Comparing my translation work to the legendary Go match felt like a low blow.
Fast forward to today, and I have to admit—I am using generative AI. I find myself asking it how to clean specific stains or looking for quick recipes. I’ve realized that AI can be surprisingly "smart" and "kind," mostly because it works for free and doesn't lose its patience.
Where it really shines for me is in the areas where I struggle—specifically tasks that involve Excel. I’ve never been good at making tables, summarizing messy information, or doing complex calculations.
Recently, I decided to put my skepticism aside and asked an AI model to help me set my budget.

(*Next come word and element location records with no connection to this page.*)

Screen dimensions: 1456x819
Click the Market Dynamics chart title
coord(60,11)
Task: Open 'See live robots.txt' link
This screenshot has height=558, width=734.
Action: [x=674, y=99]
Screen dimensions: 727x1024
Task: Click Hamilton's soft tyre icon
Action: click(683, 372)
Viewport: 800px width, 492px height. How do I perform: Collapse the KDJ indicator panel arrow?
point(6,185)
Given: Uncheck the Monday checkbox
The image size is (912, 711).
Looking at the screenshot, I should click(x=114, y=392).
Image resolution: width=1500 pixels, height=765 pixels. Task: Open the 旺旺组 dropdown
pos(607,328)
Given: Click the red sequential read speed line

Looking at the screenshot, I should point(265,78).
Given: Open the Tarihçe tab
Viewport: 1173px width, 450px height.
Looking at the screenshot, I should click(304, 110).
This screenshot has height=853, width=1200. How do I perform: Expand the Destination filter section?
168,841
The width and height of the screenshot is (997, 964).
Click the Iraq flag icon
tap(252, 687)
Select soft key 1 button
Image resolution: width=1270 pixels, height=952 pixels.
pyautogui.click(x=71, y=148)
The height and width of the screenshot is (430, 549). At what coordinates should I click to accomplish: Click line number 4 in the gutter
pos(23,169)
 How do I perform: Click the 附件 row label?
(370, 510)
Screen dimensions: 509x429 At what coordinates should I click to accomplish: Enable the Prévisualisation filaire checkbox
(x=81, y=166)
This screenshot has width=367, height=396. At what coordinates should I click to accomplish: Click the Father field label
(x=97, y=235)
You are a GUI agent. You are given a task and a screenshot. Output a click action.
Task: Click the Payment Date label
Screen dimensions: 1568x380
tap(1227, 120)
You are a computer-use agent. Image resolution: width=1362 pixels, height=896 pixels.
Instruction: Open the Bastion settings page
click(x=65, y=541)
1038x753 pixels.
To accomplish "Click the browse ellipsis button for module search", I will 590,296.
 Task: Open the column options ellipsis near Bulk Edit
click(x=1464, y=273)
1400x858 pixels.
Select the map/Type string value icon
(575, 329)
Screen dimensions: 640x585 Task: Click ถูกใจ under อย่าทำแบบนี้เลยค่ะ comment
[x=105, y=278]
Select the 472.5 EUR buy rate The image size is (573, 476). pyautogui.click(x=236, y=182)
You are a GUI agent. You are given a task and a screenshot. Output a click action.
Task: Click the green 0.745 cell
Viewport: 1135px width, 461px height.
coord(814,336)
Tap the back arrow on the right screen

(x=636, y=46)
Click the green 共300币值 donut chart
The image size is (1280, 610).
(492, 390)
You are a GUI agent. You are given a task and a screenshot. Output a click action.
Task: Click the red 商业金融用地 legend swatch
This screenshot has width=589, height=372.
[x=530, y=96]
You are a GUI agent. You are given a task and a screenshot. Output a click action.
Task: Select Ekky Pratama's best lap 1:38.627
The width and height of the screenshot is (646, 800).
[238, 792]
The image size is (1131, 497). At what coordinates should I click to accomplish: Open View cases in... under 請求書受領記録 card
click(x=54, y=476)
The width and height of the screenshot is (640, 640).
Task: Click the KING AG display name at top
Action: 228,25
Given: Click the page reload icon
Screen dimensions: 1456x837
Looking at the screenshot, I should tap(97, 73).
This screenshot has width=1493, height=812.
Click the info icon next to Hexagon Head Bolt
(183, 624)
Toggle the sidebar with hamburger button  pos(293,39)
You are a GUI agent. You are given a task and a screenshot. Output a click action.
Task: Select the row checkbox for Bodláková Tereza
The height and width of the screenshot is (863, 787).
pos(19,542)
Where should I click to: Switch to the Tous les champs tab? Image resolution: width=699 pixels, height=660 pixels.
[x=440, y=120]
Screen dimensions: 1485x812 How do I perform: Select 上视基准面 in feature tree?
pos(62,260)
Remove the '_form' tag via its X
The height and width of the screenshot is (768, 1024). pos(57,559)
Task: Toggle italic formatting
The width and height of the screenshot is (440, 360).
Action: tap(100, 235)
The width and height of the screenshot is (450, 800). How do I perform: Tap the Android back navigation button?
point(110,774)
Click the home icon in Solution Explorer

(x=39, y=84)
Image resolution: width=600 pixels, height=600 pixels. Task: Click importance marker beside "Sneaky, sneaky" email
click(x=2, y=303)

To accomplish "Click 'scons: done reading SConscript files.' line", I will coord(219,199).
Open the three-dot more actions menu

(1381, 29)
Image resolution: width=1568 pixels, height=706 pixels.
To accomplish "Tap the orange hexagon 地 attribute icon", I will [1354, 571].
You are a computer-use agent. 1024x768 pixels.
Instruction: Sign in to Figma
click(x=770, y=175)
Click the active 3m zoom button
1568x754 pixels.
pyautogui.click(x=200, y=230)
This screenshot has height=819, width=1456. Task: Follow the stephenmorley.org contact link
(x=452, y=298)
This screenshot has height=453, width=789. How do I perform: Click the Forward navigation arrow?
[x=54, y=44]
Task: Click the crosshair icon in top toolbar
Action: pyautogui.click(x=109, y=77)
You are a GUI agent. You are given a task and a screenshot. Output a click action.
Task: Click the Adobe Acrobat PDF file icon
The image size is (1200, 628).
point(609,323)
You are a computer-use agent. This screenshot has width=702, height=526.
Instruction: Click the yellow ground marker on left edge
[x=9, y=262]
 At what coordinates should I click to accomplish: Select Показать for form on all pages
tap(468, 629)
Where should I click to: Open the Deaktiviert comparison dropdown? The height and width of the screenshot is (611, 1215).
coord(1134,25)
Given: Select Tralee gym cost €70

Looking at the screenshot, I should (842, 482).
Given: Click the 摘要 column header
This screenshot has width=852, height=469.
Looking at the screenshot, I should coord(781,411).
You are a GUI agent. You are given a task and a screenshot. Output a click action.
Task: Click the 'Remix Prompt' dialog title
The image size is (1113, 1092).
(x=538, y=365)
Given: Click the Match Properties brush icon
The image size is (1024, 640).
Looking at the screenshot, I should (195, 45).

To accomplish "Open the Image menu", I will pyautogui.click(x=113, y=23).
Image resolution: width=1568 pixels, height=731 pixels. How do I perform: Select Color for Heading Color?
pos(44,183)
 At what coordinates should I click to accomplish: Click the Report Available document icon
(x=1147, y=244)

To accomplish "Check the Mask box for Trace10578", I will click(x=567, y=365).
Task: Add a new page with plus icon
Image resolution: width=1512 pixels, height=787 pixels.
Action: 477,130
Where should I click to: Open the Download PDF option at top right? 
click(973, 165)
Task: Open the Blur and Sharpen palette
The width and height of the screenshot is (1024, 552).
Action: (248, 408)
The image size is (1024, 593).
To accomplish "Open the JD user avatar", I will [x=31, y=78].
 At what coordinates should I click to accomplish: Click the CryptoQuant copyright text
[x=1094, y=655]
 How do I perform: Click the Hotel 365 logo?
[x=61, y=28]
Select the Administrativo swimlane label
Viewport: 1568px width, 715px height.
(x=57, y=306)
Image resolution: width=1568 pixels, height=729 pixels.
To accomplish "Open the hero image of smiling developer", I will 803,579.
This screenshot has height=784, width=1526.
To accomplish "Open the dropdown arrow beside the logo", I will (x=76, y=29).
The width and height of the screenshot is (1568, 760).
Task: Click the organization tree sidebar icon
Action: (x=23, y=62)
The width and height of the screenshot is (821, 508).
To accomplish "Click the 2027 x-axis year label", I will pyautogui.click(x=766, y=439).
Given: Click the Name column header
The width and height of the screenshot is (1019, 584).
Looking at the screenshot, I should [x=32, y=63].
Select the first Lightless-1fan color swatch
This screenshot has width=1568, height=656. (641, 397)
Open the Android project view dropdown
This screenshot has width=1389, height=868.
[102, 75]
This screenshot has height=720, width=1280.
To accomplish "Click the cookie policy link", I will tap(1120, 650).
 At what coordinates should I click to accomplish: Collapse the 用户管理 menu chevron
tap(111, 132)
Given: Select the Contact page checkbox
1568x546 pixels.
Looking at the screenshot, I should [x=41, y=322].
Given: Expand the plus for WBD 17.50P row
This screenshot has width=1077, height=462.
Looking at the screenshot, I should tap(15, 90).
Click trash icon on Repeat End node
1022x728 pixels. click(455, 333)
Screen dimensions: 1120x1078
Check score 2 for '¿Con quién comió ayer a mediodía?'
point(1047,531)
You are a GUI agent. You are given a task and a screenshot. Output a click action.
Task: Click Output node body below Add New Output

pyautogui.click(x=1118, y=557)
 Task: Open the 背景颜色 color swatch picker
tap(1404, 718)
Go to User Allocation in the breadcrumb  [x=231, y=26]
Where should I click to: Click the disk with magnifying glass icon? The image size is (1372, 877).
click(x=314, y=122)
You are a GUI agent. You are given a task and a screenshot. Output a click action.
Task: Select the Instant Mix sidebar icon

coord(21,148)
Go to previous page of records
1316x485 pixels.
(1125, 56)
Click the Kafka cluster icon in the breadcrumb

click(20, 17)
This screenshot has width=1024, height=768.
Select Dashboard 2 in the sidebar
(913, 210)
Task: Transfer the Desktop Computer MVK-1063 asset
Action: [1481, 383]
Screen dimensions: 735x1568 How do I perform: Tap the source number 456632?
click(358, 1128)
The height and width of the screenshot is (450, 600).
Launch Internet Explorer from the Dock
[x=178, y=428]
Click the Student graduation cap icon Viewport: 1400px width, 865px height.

I fed it my raw expenses and income, and the result was surprisingly quick and actually quite good. For someone who avoided this technology for years, seeing my finances organized into a clean, logical table in seconds was a bit of a revelation.
I may still be a skeptic at heart, but when it comes to the "Excel work" of life, I’m learning to let the machine take the lead.
Quick Tips for AI Budgeting:
Don't overthink the prompt: Just paste your list of expenses (even if they are messy) and ask: "Can you organize this into a monthly budget table for me?"
Ask for summaries: I like to ask, "Which category am I spending the most on?" to see things I might have missed.
Use it for the math: If you aren't an Excel wizard, just tell the AI to "Calculate the remaining balance after savings," and let it handle the numbers.